Setting up the MEDELLER command-line applications
=================================================

  (1) Download and extract the main MEDELLER archive (medeller.tgz) into a
      directory of your choice. This will create a directory called "medeller",
      which we shall refer to as <installdir>.
  
  (2) You will want to add <installdir>/bin to your PATH environment variable.
      This will allow you to run MEDELLER and iMembrane easily from the command
      line.
  
  (3) If you wish to use MEDELLER, iMembrane, PyFREAD or any of their components
      from within your own Python programmes, you need to add
      <installdir>/lib-python to your PYTHONPATH environment variable.
  
  (4) OPTIONAL: Installing a local version of the Protein Data Bank.
      
      This will eliminate the need of a working internet connection to use the
      "automodel" script.
      
      If you do not install a local PDB database, you need to have the standard
      linux programme "wget" installed. The software will use this command to
      download PDB files directly from the PDB website whenever needed.
      
      To install a local PDB database, run the following commands:
      
      mkdir <installdir>/pdb
      rsync -a --port=33444 rsync.wwpdb.org::ftp_data/structures/divided/pdb/ <installdir>/pdb
      
      Rerun the "rsync" command whenever you wish to update your local PDB.
  
  (5) OPTIONAL: Compiling the CCD implementation used by PyFREAD.
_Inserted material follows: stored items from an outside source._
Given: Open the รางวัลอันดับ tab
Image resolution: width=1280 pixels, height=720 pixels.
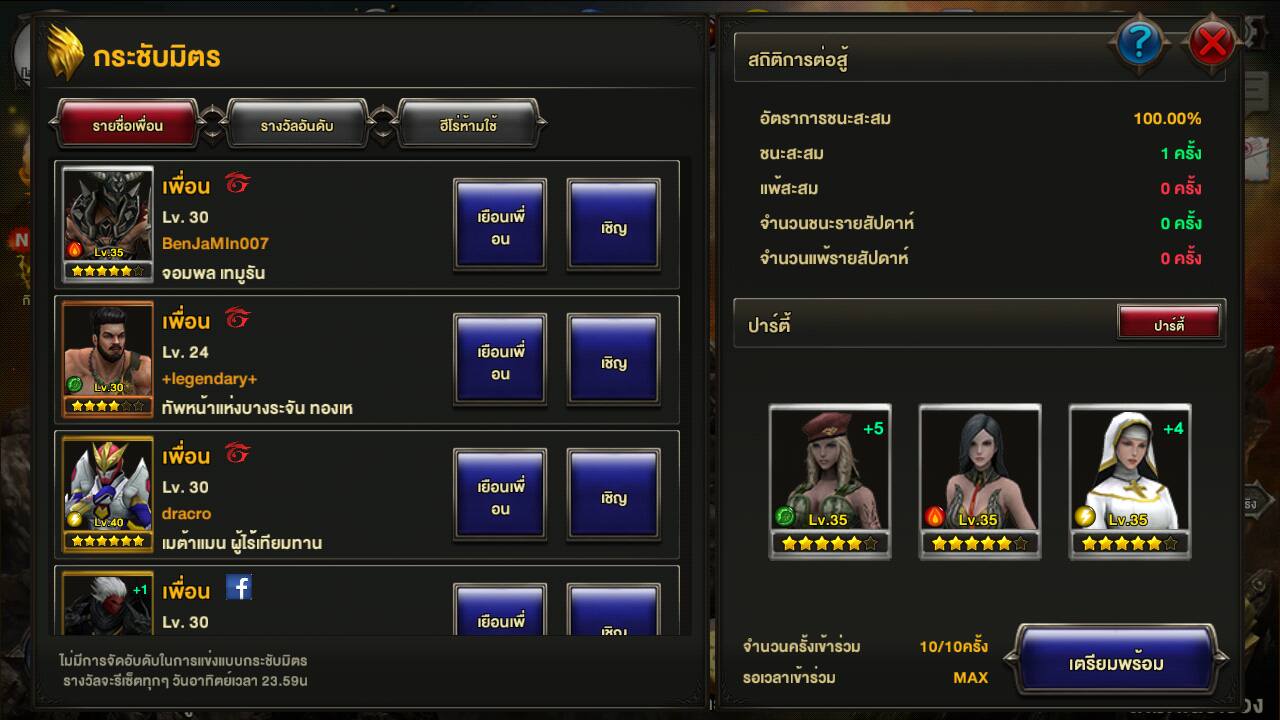Looking at the screenshot, I should pos(297,126).
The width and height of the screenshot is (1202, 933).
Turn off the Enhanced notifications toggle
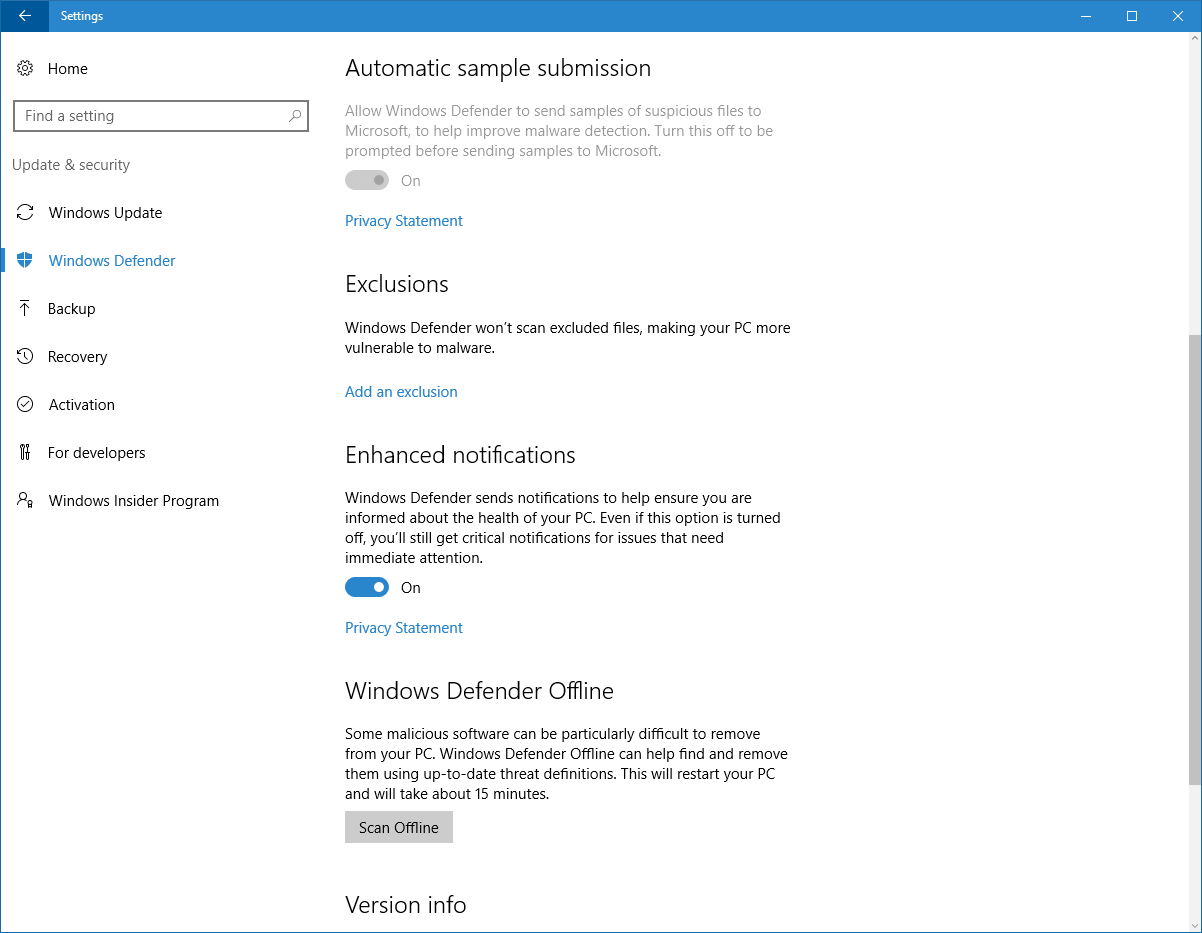(x=367, y=588)
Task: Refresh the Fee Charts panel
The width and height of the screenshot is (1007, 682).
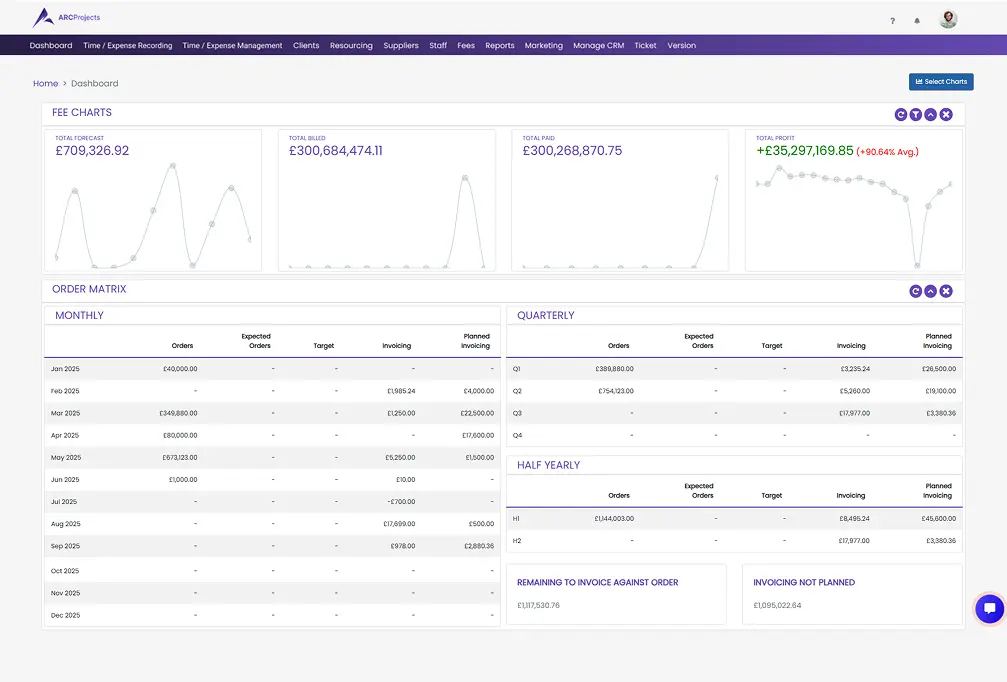Action: point(901,115)
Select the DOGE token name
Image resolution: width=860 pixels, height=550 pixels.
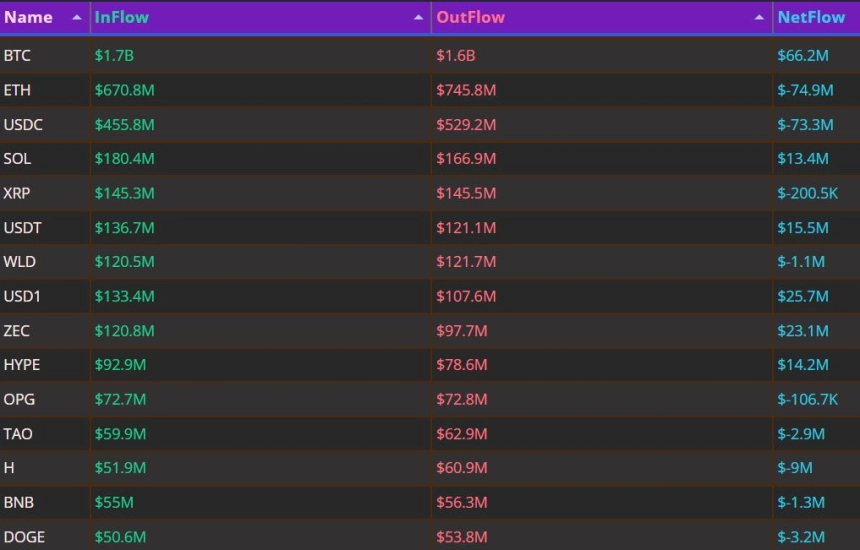coord(24,537)
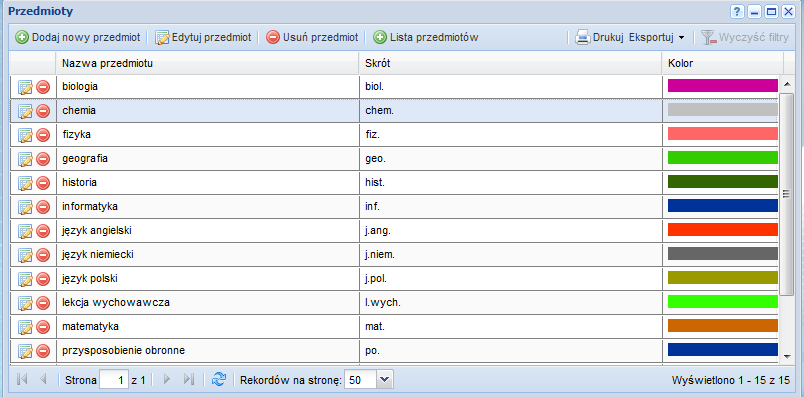Click the page number input field
This screenshot has width=804, height=397.
click(114, 380)
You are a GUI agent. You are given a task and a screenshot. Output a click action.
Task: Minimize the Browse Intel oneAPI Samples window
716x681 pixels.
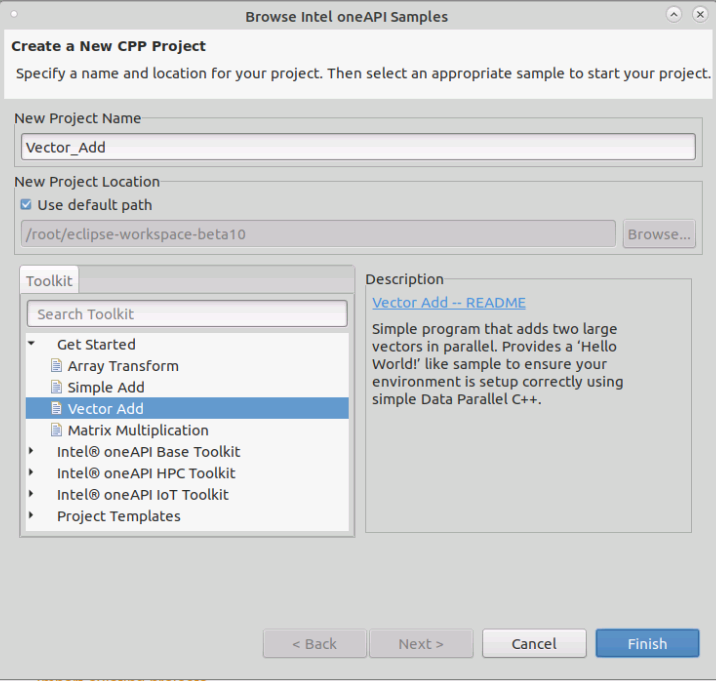[673, 16]
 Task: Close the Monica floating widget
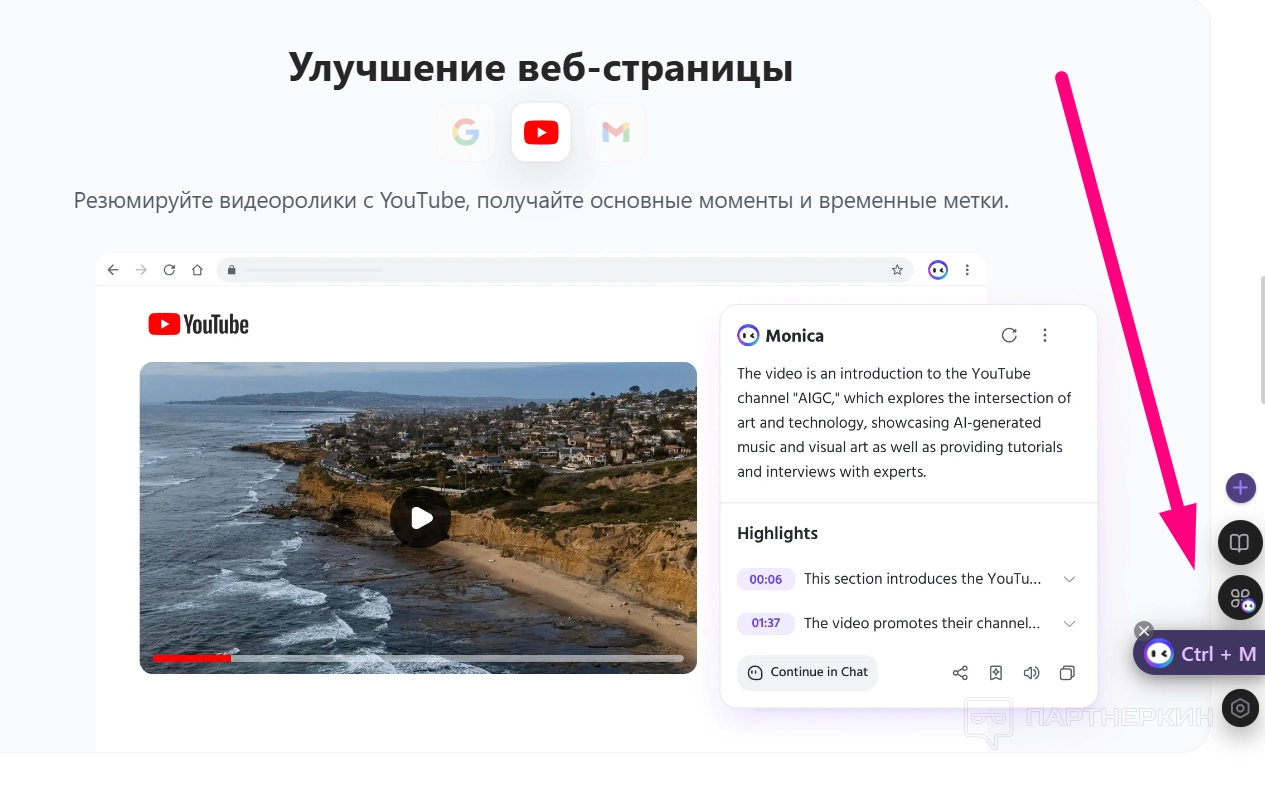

      If you plan to run PyFREAD (or MultiFREAD) with non-standard parameters,
      i.e. an anchor RMSD cut-off above 1.0 Angstrom, you will need to compile
      the C++ program CCD located in <installdir>/bin/pyfread_cpp. You can do
      this by running the following commands:

      cd <installdir>/bin/pyfread_cpp/src
      make
  
  
  If you have installed all the required 3rd-party software, you should
  now be able to run the software using the following
  commands:

  medellerpipeline
    This is a complete pipeline that takes a target sequence and
    a template structure. It runs iMembrane, JOY, the alignment
    software MP-T, MEDELLER and imem_project. The output
    is a set of annotated models.
    
    MP-T is required for this to work. It is typically distributed together with
    this software. If not, you can obtain it here:
    http://www.stats.ox.ac.uk/research/proteins/resources
  
  automodel
    This is the command-line equivalent to the MEDELLER web application. The
    input is a target-template alignment and a template structure, the output
    is a set of annotated models.
    
    The automodel script calls several applications in a row:
      imembrane, joy, medeller, imem_project
  
  medeller
    Given an input alignment between your target and a template, which
    has been annotated with JOY and iMembrane, and the template's
    structure, create a 3D model of the target protein.
  
  imembrane
    This is a shell script which calls "imem_search" with the option
    "--dbpath <installdir>/imemdb".
    It is just a shortcut to avoid you retyping the database directory.

  imem_search
    Performs an iMembrane search on the iMembrane database. For each
    hit, it outputs a directory containing membrane insertion annotation.
    There is an option to automatically run JOY and add its annotation
    to the output.
  
  imem_project
    Given an iMembrane database entry (the "template"), which you
    already know is similar to your query, project the template's
    annotation onto the query. There is an option to automatically run
    JOY and add its annotation to the output



Testing the MEDELLER pipeline
=============================

  The best way of testing your installation is to run the medellerpipeline,
  which will use all the core programs in this distribution. It will also
  require a working MP-T installation, so be sure to finish that before
  attempting this test.
  
  After completing the installation, run the following command:

  cd <installdir>
  bin/medellerpipeline example/1U19A.fasta example/2VT4.pdb A ../blastdb/uniref90.fasta myoutput 1 | tee mystdout.txt
  
  [The number 1 refers to the number of processors to use for the BLAST search.
   If you have a multi-core machine, feel free to increase this number.]
  
  You can compare the output to the expected output by running these commands:
  
  diff mystdout.txt example/stdout.txt
  diff -r --brief myoutput example/output
  
  This will print all differences between your output and the example output. If
  the diff command produce no output, that is a good sign.
  
  The BLAST homologs produced during this procedure will only be identical to
  the example if you are using the database distributed with this software
  package (blastdb.tgz). If you are using your own database, expect the results
  to differ somewhat.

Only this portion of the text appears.